The game begins with a small scene where a meteor falls out of the sky destroying, causing some damage and granting Ethan telekinetic powers. We also learn Ethan and his neighbour do not get along, and that mouse becomes the antagonist. That’s pretty much the entirety of the game’s story and it’s there just to set things into motion. The game itself starts off simple enough with a brief tutorial but pretty soon after you’re plunged into scenario after scenario of mental exercise and woe.
The telekinetic powers of Ethan are used to solve the puzzles that are put in front of you, and advance through the levels. This works by Ethan picking up tokens in levels with each one allowing you to freeze time. If you run out of tokens you run out opportunities to solve the puzzles. However, the checkpoint system is generous enough that you can instantly restart a section and try to learn from your mistakes.
Since this version is on Vita there are touch controls that can be used to move about puzzle pieces using either the rear panel or the screen itself. Despite these two options present I felt that the combo of the R button and right analog stick was much more precise when placing the objects . At times while using this control option my fingers would come to rest on the back panel which meant puzzle pieces were being moved by two sources.
When it comes to placing pieces the placement seems off sometimes. When in puzzle mode you’re presented with an area in which a piece can be placed. If you try to put it in an area already occupied by another piece the cursor will be red, but in a free area it will be white. On one puzzle I remember putting a piece in a certain position, unfreezing time, and seeing it move to the right of where the game stated I could place it, which in turn did not let me get the solution as I was didn’t have enough tokens. It happened quite a few times and it was one of the instances where I swore a lot and turned off my Vita.
The solutions themselves range from pretty simple to challenging but fun, and then up to a point where the solution seems convoluted. Each level has a time in which you can try to beat usually ranging between the one and two minute marks, but there were moments where I’d spend at least 20 minutes working out a solution because there just wasn’t even a single, minuscule clue.
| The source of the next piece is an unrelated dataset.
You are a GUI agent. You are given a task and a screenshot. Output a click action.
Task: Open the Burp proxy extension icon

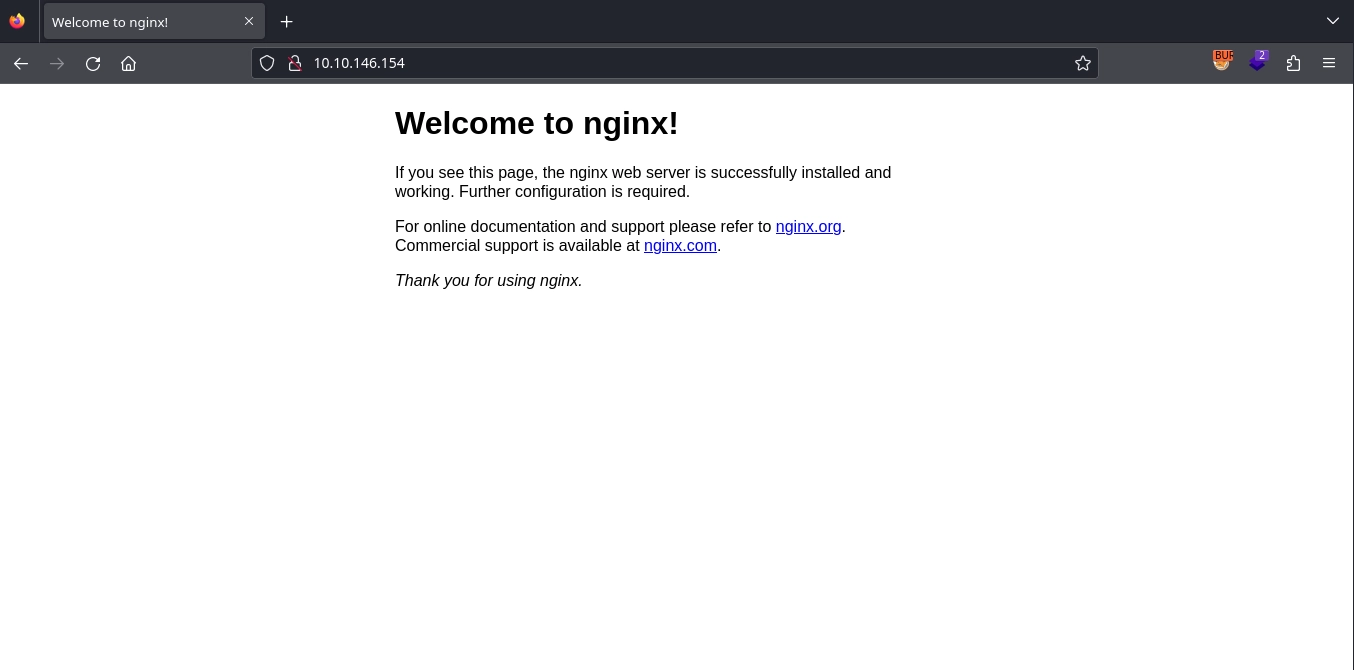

You will spend ages on some puzzles and you fail over and over as your solutions turn out to be wrong.
Trying to complete levels quickly is hampered by how slow to react Ethan can be sometimes, and he is a slow moving character. His movement hinders the most basic of moves from jumping to different platforms, which can be missed because controlling Ethan in the air can be laborious, and even running from moving traps can be annoying. There was one level where on occasion Ethan would take ages to start running by which time he was pretty much dead. It’s alright if you’re playing normally but sometimes I tried to go for the speed runs and was just hindered by slow movement and not great jumping.
One of my favourite parts of the game didn’t even have anything to do with platforming or solving puzzles, but instead turned the game into a side scrolling shoot-em-up where Ethan flies a vehicle, shooting away traps and navigating passages. These moments were a lot more fun than some of the puzzle levels, and if the whole game was like this I think it would have been absolutely brilliant.
Seaven Studios has some good ideas up its sleeves and Ethan Meteor Hunter shows moments of brilliance. However, it is let down by clunky movements and puzzles that don’t always offer a challenging but fair game.
I understand that a puzzle game should get you to think, but when a puzzle can make you so frustrated that you have to turn off your console because you might break it otherwise means a game has gone from being fun to being a burden. It wasn’t for me but the decision to buy solely rests on if you like a game where you’re not given a single hint on how to move forward, or if you want something you can have a bit of fun with. If it’s the former, then it’s for you, if not then you may want to wait for something else.